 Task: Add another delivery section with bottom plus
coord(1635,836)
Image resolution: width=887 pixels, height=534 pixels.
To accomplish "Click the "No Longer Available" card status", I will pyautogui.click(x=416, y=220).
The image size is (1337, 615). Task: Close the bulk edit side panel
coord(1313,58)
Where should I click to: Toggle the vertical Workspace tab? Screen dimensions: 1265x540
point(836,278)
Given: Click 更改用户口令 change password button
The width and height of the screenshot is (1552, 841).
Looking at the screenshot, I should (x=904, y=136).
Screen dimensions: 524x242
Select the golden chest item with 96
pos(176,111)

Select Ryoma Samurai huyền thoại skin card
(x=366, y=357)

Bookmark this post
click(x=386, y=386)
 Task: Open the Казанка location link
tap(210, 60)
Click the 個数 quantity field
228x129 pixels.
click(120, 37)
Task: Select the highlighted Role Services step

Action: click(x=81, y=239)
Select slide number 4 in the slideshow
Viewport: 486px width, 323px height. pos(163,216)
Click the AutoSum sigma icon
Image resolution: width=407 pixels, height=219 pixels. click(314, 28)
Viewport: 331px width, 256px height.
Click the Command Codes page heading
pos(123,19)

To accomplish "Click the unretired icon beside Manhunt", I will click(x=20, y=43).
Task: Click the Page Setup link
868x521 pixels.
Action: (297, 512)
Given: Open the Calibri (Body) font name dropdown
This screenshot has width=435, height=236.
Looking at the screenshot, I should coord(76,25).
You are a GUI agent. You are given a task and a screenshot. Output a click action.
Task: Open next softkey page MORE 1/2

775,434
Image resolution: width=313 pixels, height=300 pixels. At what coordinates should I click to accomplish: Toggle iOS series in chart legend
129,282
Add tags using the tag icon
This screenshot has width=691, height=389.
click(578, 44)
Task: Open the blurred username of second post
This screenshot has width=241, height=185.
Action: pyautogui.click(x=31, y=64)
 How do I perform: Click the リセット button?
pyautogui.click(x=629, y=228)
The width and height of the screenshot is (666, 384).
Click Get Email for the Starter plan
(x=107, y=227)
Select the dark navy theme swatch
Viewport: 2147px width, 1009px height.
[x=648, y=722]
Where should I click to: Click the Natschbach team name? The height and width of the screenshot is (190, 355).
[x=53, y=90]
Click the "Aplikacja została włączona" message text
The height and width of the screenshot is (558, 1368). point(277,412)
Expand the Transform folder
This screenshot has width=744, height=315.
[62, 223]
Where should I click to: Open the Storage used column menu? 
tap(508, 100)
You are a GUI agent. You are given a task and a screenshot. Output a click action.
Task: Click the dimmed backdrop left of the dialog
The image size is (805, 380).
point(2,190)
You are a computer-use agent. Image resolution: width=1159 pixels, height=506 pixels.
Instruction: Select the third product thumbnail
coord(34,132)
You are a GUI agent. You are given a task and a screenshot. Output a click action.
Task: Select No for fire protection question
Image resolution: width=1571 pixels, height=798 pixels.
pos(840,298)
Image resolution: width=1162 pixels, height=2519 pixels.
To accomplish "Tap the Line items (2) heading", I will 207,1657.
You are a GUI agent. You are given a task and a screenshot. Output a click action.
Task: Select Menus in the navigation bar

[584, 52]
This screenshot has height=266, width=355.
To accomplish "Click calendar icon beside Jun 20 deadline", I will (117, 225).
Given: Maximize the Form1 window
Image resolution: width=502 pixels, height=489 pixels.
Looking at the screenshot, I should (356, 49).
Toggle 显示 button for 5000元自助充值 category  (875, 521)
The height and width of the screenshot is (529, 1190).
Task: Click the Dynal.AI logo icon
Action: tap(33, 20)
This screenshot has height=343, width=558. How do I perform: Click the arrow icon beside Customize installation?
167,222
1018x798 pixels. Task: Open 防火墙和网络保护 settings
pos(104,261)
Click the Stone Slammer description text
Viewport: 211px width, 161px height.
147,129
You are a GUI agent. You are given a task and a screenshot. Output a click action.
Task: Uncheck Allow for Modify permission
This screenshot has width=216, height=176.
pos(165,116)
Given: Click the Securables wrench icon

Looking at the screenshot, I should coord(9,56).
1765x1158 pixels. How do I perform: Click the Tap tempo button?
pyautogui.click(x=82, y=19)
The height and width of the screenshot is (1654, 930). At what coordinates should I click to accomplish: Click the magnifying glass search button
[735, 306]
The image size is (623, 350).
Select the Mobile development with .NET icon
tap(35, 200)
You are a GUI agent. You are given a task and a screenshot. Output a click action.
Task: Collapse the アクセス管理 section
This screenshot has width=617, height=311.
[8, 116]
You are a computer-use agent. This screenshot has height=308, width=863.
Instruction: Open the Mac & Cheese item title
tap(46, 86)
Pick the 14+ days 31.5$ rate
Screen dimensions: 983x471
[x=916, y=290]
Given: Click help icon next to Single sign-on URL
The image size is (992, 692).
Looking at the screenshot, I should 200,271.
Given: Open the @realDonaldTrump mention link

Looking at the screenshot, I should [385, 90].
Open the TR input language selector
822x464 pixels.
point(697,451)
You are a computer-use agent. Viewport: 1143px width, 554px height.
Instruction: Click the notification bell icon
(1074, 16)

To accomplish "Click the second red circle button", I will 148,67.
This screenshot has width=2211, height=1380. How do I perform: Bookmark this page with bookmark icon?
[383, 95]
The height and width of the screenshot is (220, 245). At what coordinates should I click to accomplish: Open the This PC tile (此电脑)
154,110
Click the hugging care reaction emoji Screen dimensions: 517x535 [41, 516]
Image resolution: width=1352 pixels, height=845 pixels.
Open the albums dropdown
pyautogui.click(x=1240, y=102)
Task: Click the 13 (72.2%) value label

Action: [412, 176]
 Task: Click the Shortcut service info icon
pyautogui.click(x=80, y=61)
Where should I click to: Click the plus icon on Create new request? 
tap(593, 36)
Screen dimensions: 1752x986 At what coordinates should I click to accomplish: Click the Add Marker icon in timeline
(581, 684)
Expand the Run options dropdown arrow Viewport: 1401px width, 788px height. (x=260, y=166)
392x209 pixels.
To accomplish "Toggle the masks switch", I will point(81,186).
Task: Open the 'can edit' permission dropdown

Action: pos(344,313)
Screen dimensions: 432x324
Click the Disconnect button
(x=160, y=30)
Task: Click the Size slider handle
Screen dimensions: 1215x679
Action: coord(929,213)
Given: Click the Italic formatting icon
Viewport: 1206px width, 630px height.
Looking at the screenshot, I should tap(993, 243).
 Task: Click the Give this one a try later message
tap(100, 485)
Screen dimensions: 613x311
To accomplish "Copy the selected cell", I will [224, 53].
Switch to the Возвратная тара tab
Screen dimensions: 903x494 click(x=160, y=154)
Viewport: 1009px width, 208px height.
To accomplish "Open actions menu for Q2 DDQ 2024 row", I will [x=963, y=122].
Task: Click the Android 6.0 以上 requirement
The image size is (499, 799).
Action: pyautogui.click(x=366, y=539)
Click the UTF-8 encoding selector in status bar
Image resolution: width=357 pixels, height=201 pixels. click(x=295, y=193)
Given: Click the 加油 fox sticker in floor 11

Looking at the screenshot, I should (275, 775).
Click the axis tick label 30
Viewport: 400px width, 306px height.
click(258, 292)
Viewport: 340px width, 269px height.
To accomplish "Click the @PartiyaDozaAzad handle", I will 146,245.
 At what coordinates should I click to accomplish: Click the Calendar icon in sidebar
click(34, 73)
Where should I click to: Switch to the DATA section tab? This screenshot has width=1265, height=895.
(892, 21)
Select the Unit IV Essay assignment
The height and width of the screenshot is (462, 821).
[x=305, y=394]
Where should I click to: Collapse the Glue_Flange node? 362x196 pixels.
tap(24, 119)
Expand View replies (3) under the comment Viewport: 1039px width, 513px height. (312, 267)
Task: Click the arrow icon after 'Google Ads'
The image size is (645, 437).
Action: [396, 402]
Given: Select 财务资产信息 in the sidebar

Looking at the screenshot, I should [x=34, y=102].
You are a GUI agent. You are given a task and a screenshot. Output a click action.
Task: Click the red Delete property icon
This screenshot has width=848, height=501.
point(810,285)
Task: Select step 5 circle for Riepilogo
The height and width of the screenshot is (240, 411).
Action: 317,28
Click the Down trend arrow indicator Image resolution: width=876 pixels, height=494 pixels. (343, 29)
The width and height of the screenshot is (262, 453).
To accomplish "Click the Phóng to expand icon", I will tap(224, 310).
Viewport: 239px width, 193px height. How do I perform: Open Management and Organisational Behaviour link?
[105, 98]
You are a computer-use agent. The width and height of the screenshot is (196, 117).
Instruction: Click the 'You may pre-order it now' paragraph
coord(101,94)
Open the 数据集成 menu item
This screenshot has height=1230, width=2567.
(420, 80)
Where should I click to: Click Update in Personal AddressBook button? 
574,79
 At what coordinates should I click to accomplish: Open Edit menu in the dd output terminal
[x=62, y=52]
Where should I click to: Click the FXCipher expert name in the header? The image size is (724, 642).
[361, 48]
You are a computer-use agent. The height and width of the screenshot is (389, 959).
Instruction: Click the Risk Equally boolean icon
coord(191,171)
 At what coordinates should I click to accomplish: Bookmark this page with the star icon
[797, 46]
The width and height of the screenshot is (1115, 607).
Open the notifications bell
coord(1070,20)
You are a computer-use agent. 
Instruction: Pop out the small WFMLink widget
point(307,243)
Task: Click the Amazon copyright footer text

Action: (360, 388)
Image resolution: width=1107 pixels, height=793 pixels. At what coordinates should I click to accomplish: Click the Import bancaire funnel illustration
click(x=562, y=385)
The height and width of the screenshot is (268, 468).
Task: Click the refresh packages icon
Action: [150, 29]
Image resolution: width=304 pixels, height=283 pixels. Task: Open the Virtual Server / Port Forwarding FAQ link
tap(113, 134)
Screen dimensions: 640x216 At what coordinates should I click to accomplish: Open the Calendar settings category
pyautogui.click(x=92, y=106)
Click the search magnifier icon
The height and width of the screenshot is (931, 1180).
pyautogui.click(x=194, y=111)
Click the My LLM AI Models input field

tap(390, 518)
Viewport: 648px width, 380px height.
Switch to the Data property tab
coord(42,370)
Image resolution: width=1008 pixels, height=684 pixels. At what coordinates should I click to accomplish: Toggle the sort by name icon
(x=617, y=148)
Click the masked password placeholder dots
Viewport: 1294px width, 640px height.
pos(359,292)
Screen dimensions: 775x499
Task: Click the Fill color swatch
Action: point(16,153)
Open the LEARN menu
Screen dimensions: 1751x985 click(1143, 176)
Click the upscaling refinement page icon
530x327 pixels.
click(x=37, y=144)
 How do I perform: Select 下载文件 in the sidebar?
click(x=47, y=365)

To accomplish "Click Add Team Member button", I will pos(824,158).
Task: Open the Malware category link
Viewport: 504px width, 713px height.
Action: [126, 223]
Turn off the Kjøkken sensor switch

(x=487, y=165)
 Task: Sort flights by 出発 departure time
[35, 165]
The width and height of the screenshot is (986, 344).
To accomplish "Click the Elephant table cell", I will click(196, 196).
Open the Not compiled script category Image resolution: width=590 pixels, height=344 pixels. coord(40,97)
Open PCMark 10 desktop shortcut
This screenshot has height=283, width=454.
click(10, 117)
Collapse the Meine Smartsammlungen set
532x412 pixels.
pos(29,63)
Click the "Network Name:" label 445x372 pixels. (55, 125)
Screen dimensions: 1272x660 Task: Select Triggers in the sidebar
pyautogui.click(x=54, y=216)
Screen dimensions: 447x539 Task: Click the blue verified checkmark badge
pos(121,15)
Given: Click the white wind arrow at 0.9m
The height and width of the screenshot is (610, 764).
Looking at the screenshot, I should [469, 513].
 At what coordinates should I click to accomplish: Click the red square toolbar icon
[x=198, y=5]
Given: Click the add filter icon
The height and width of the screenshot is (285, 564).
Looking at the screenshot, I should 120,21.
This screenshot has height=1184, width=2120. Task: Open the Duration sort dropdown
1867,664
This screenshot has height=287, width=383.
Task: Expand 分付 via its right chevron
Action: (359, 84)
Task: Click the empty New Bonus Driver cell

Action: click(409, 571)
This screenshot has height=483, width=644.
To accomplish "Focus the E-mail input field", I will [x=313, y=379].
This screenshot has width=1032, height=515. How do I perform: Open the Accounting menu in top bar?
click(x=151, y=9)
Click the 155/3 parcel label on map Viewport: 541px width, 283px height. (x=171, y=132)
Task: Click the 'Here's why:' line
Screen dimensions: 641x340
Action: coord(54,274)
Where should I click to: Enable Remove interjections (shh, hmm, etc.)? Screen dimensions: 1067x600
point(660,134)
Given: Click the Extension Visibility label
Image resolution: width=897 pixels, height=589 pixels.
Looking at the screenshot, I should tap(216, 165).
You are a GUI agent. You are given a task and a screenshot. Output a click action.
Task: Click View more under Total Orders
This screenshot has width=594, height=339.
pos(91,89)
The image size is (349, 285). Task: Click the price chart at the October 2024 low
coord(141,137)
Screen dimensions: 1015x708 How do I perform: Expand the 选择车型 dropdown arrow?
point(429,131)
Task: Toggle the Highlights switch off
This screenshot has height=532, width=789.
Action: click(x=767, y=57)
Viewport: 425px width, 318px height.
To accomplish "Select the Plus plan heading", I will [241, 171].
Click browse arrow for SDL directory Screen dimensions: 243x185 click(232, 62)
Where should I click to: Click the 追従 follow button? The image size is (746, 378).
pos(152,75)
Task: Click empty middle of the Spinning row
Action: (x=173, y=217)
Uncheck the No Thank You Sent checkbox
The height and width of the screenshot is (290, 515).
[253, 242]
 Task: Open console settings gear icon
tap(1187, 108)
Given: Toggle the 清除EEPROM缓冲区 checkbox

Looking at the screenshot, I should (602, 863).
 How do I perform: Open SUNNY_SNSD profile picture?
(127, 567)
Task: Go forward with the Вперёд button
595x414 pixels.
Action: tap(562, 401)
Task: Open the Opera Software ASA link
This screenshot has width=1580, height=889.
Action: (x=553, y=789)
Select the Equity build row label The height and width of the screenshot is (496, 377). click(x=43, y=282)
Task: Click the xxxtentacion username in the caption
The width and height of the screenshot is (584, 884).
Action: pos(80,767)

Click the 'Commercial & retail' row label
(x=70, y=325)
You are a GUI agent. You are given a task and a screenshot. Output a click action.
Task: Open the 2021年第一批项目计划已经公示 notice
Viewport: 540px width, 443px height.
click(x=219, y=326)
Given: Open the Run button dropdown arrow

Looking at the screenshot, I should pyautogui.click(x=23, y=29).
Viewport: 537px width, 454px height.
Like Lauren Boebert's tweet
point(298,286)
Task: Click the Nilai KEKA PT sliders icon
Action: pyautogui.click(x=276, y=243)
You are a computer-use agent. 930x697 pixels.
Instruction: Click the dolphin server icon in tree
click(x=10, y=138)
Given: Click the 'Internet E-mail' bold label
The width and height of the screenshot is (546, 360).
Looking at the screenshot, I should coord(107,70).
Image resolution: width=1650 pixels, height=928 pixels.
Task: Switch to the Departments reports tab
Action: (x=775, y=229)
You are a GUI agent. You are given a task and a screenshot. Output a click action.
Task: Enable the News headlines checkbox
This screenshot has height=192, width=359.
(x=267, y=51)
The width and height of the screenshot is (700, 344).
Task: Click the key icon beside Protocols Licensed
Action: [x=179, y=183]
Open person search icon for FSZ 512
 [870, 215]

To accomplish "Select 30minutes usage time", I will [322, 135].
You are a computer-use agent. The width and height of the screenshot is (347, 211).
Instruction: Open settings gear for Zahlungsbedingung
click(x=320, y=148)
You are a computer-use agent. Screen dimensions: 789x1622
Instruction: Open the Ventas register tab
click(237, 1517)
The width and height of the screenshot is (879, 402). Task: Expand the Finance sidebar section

········

» **Problem statement**:
Copy the material above verbatim from the line with "Task: Toggle the Highlights switch off" to the line with "tap(1187, 108)", including both of those lines.

» **Solution for this problem**:
Task: Toggle the Highlights switch off
This screenshot has height=532, width=789.
Action: click(x=767, y=57)
Viewport: 425px width, 318px height.
To accomplish "Select the Plus plan heading", I will [241, 171].
Click browse arrow for SDL directory Screen dimensions: 243x185 click(232, 62)
Where should I click to: Click the 追従 follow button? The image size is (746, 378).
pos(152,75)
Task: Click empty middle of the Spinning row
Action: (x=173, y=217)
Uncheck the No Thank You Sent checkbox
The height and width of the screenshot is (290, 515).
[253, 242]
 Task: Open console settings gear icon
tap(1187, 108)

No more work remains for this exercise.